Too many non-technical managers at Boeing. https://t.co/bTXWAfxfrh
— Elon Musk (@elonmusk) May 6, 2024
Musk was reposting an Ars Technica article by the publication’s senior space editor Eric Berger, which laid out in detail how “Boeing decisively lost the commercial crew space race, and it proved to be a very costly affair.”
There were clear technical reasons for the delays. During Starliner’s first attempt to fly to the ISS without a crew, software errors forced it to return to Earth early. Then a series of issues, including dysfunctional valves in the propulsion system, caused further delays.
But commentators like Musk and Berger say there’s an underlying cause.
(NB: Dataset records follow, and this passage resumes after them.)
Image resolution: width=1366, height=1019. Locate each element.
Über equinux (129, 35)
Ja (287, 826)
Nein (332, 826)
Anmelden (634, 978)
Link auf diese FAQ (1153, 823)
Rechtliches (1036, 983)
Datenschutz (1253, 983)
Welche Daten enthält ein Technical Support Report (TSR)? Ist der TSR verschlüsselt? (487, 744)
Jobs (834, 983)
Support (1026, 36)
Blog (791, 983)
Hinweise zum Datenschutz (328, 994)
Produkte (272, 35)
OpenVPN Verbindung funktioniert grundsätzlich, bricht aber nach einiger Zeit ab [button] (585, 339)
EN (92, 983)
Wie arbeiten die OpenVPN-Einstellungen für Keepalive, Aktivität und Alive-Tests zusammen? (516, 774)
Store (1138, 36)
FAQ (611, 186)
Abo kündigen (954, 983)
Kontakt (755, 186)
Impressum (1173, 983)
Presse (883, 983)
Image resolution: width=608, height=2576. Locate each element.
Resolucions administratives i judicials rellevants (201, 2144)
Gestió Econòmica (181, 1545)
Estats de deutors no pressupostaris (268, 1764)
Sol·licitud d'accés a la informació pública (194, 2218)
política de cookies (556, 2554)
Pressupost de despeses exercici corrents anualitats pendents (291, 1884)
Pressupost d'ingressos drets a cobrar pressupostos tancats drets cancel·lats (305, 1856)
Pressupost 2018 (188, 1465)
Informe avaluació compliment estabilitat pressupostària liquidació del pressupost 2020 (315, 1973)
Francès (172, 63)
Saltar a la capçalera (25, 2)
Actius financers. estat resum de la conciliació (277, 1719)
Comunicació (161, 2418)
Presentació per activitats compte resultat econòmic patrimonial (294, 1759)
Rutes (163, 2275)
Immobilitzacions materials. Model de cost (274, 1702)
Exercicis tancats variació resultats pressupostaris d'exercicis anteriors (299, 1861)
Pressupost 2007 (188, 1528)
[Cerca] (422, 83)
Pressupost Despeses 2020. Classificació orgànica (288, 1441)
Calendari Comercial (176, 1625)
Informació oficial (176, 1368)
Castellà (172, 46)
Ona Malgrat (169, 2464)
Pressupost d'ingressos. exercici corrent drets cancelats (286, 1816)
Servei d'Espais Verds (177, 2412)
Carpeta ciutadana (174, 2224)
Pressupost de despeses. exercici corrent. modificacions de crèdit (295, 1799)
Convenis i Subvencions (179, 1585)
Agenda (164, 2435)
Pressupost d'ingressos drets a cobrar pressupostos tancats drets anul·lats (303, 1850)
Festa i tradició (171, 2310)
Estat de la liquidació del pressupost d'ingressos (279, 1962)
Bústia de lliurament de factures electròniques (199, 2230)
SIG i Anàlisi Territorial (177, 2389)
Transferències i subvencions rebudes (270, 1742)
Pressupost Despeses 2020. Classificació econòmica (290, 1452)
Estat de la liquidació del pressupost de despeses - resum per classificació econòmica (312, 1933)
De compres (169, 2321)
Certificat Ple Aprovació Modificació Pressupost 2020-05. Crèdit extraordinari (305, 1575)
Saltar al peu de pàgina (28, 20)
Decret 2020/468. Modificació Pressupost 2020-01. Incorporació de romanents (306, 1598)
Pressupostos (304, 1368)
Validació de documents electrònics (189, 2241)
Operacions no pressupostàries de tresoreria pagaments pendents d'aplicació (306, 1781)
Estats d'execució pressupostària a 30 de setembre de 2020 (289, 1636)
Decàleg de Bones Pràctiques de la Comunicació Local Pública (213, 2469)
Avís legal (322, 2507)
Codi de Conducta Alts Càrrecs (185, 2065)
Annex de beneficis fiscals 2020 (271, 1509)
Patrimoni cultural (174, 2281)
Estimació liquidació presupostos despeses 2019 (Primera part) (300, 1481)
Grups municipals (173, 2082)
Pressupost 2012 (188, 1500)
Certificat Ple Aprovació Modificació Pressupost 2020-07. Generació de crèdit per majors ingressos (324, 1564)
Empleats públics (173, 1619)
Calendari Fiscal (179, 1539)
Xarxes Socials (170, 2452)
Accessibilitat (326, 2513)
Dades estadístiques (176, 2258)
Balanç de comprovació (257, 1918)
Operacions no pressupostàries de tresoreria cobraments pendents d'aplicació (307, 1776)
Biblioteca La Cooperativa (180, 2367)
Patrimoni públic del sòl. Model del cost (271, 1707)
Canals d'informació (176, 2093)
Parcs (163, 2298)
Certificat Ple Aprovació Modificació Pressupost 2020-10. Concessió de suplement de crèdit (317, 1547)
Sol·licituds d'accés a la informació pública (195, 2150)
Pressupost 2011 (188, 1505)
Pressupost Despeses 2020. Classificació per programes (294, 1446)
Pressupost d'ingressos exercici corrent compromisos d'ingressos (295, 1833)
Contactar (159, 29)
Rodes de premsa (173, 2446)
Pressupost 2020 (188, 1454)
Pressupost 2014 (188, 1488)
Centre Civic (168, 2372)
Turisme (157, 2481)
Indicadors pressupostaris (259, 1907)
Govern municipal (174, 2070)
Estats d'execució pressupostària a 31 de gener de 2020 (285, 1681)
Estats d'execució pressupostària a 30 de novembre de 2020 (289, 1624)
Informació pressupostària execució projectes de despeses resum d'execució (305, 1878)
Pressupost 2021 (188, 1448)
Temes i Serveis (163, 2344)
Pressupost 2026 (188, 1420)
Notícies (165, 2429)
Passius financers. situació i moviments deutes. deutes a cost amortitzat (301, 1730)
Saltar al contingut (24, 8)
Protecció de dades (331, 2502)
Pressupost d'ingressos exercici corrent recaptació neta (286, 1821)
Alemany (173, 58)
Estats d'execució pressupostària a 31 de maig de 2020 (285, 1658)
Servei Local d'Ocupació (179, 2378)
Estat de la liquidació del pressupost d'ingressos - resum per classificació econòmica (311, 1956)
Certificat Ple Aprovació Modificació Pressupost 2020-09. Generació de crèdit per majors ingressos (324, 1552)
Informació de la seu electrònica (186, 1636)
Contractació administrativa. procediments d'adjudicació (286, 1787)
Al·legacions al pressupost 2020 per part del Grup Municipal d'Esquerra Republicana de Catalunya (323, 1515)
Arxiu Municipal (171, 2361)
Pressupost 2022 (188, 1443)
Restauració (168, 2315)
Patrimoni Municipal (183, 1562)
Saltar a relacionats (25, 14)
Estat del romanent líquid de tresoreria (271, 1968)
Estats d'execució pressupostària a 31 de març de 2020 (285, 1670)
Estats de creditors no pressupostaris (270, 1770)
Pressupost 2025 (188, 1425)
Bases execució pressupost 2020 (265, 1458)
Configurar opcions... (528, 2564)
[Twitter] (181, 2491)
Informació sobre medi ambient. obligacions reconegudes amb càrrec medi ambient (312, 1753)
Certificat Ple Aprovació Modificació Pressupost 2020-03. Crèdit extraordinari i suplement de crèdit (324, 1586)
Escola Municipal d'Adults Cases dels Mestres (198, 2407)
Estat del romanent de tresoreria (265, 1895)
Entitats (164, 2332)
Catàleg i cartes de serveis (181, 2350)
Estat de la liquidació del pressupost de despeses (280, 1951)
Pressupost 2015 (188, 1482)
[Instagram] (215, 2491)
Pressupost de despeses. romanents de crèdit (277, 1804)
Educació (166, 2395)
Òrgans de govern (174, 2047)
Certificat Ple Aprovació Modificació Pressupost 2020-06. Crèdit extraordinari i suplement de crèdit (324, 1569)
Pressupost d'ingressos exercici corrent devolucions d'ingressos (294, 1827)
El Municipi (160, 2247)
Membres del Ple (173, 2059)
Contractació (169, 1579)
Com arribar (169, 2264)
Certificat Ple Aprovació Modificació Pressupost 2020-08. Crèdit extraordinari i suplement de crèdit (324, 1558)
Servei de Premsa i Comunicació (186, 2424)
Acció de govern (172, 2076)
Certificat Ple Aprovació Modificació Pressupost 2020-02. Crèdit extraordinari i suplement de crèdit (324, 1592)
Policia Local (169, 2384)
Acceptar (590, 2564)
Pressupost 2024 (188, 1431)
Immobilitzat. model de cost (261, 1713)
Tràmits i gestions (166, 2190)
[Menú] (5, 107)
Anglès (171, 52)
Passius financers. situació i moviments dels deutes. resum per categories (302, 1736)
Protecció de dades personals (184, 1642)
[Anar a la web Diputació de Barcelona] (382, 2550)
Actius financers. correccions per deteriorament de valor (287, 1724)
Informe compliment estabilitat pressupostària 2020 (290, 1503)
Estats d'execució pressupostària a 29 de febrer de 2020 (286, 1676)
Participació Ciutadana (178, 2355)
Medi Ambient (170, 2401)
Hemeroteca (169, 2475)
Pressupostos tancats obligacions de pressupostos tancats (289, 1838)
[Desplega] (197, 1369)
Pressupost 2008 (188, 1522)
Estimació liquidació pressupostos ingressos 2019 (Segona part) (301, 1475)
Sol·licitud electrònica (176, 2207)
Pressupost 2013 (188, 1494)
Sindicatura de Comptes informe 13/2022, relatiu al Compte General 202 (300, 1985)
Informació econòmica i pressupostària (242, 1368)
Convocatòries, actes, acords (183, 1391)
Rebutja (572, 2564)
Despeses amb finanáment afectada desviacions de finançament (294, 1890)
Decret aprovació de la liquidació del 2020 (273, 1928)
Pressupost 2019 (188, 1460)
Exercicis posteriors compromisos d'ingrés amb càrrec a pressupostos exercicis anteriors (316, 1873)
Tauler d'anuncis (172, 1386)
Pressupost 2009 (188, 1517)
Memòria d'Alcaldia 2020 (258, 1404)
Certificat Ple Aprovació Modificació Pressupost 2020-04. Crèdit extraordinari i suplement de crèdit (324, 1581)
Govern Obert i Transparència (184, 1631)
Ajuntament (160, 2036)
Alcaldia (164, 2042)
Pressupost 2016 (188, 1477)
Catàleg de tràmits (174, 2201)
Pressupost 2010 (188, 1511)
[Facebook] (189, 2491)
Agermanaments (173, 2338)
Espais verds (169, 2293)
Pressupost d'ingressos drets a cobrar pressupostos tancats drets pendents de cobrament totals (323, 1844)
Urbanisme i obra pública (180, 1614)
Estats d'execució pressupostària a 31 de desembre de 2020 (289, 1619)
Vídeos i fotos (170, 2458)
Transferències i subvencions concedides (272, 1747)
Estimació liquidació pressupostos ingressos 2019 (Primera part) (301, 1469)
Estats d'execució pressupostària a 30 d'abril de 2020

The Commercial Crew Program represents a major shift in how NASA sees its contractors. Going forward, from space stations to the moon to Mars, NASA wants to foster a new competitive economy in space. Rather than the entity running everything, the agency wants to be one of many customers on companies’ space stations, spaceships, and lunar bases.
That’s part of why Crew Dragon and Starliner were on fixed-price contracts. NASA set the price, and then SpaceX and Boeing had to build and fly the spaceships to NASA’s specifications.
After all, the companies would have other customers on their spaceships. They weren’t building them just for the government. So it’s on them if costs start to balloon.
That’s an adjustment for Boeing as a legacy contractor for the Department of Defense and NASA, aerospace expert George Nield previously told Business Insider.
Boeing was used to the government paying all of its expenses to deliver the best possible product. Under that model, Berger explained, “cost overruns and delays were not the company’s problem — they were NASA’s.”
Suddenly, with a fixed price, “it’s up to the company to figure out what risks to take in terms of new technologies and new approaches,” said Nield, who is a former associate administrator of the FAA’s Office of Commercial Space Transportation.
Adjusting to the fixed-price model was a challenge for Boeing, which has long had the luxury of moving slowly. Scrappy SpaceX, however, was “in its natural environment,” as Berger put it.
A spokesperson told Berger that “challenges arise when the fixed price acquisition approach is applied to serious technology development requirements, or when the requirements are not firmly and specifically defined resulting in trades that continue back and forth before a final design baseline is established.”
According to Berger, the spokesperson added: “A fixed price contract offers little flexibility for solving hard problems that are common in new product and capability development.”